(PASSAGE PROVIDED)

────────────────

But, in certain sectors, the fall was much sharper.

Exports of organic chemicals were down €1.6 billion, or 37%, to €2.7 billion in September compared to the same month in 2022.

Exports of electrical machinery, apparatus and appliances (which includes semi-conductors) were down 45% or €603m to €723m.

Exports of medical and pharmaceutical products were down 9% or €558m to €6 billion.

These three sectors together comprise 38% of our total goods exports.

While June’s export figures bucked this trend, the value of goods exports has been falling since January.

And, the falls have been concentrated in these three sectors.

The Department of Finance said at Budget time it believed that super-charged export growth in some of these pharmaceutical and medical products was boosted by Covid and that what’s been happening this year is a slow unwinding of that demand spurt.

The Central Bank went one step further in one of its Quarterly Bulletins this year when it suggested that trade tension between the US and China had affected the exports of some products produced by US multinationals here.

Whatever the cause, the effect has been a slowdown in the value of the goods produced largely by multinationals here. That has hit our GDP numbers.

It has also arguably contributed to the decline seen in the second half of this year in corporation tax returns.

But this is far from sure.

Because November saw the most dramatic and unexpected return of vast amounts of corporation tax back into the Exchequer’s coffers, despite the slowdown in exports.

This reconfirms the known unknown which has in equal parts delighted and terrified those charged with managing the nation’s finances: we really don’t know what’s going on with corporation tax.

But enough of the magical mysteries of the multinationals. What’s been happening with the domestic economy?

Again, it grew strongly last year by almost 10% when measured by Modified Domestic Demand. But this year forecasts suggest it’s barely going to grow at all, despite early forecasts indicating it would grow by 2% or so.

For this, we can probably thank the big genie of inflation which burst from its bottle last year. This year hasn’t been so dramatic: inflation has gradually come down over the year.

────────────────

(ENTRIES PROVIDED)
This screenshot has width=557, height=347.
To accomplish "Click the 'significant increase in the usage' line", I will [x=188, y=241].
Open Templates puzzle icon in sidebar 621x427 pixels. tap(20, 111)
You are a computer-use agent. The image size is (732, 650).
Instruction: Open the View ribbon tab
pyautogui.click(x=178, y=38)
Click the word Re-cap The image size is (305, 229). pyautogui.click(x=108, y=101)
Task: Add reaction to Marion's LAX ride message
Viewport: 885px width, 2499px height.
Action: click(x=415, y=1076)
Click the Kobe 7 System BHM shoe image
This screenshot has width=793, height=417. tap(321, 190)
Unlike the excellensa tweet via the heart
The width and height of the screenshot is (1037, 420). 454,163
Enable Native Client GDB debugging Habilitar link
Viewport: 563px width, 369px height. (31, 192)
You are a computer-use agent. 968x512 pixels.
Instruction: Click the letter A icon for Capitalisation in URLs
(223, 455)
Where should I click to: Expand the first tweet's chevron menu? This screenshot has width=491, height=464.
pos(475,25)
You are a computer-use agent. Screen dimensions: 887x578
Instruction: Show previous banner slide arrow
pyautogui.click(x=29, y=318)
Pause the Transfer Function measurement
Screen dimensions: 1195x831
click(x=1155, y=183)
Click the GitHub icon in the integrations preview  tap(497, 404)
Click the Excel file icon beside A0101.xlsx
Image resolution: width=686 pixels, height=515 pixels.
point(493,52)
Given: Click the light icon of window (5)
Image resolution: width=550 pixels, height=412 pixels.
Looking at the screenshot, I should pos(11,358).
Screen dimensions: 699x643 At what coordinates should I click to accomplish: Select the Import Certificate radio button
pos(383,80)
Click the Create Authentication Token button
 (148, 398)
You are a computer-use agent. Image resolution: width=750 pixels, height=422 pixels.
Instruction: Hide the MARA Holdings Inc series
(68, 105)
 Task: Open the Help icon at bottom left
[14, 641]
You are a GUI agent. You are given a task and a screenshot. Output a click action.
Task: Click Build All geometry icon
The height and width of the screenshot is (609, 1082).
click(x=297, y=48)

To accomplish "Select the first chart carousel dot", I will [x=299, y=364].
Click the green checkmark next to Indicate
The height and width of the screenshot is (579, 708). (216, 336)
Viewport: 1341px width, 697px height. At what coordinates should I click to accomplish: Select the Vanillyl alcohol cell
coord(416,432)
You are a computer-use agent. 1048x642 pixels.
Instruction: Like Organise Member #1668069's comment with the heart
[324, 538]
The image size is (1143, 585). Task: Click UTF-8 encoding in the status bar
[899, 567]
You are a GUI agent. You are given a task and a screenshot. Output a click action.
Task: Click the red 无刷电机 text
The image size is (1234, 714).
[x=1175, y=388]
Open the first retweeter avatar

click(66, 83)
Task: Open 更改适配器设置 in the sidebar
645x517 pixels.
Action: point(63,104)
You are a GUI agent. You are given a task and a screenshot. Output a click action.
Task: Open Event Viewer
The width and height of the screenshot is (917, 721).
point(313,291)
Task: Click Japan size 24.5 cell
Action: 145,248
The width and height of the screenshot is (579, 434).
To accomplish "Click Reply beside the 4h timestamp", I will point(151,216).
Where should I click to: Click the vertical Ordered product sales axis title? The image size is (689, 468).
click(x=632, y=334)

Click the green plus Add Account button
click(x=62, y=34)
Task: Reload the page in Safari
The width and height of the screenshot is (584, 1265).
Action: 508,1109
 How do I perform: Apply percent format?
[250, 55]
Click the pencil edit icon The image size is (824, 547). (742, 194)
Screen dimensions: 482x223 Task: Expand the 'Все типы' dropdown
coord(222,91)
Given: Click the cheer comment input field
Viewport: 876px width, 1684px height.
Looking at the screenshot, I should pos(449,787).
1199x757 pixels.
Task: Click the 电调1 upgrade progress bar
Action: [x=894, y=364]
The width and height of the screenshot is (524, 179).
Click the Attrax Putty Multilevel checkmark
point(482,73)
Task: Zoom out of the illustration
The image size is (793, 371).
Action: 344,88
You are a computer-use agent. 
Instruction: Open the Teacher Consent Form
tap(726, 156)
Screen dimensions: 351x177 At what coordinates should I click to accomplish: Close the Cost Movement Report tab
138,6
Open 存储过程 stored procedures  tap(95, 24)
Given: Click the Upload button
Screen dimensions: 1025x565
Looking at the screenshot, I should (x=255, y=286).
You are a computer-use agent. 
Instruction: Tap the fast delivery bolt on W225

────────────────

(EXERCISE 1)
Please reproduce the passage on exports and the economy between "This reconfirms the" and "over the year.", inclusive.
(EXERCISE 2)
Name every export sector whose fall in exports is given as a figure in the passage on exports and the economy.
(EXERCISE 3)
Pick up the passage on exports and the economy after its final sentence and keep writing.

(RESULT 1)
This reconfirms the known unknown which has in equal parts delighted and terrified those charged with managing the nation’s finances: we really don’t know what’s going on with corporation tax.

But enough of the magical mysteries of the multinationals. What’s been happening with the domestic economy?

Again, it grew strongly last year by almost 10% when measured by Modified Domestic Demand. But this year forecasts suggest it’s barely going to grow at all, despite early forecasts indicating it would grow by 2% or so.

For this, we can probably thank the big genie of inflation which burst from its bottle last year. This year hasn’t been so dramatic: inflation has gradually come down over the year.

(RESULT 2)
Organic chemicals; electrical machinery, apparatus and appliances (including semi-conductors); medical and pharmaceutical products

(RESULT 3)
Prices went back up briefly over the summer before starting to come down again.

In some services, prices have been slow to moderate as wage costs and profit margins caught up.

Thankfully, energy costs subsided and even fell a bit. The Government’s energy credits and lower VAT and excise duties have also cushioned the effect of higher energy prices on incomes. And cost-of-living supports generally, as well as tax cuts, have underpinned spending in the economy.

Higher prices have led consumers to return to more normal rates of savings as their disposable incomes have suffered.

There are still big pots of savings built up by some over Covid, however, which have not been spent or put to much use in higher yielding term deposits.

Higher interest rates have also dealt a blow to those on tracker and variable mortgages and those attempting to get on the property ladder.

Property prices have fallen in their wake in Dublin and slowed in the rest of the country.

This has all contributed to an economy that has most definitely slowed down this year but with continuing full employment does not feel like it fits what we’ve experienced in the past as a recession.

When the IMF was here in early November, it actually used the term “soft landing” to describe the state of the Irish economy.

It’s a phrase that anyone who lived through the crash will know may have had officials in the Department of Finance hosing down the Whittaker Room in which it was uttered to the assorted journalists present with gallons and gallons of holy water.

Most advanced economies grow within a range of 1-3% a year, outside exceptional shocks like Covid or the 2008 financial crisis.

You can check this out on a great interactive map created by the IMF.

This year both the forecasts for the domestic economy and GDP (taking in the activities of multinationals) will fall short of this. But both measures recorded growth of just under 10% in 2022.

In 2023 we stepped off the boom cycle but thankfully we have not yet stepped into a bust. For a country that’s been plagued in the past with booms and busts, that’s progress of sorts.

Who knows, and you may need to whisper this, the IMF may be right.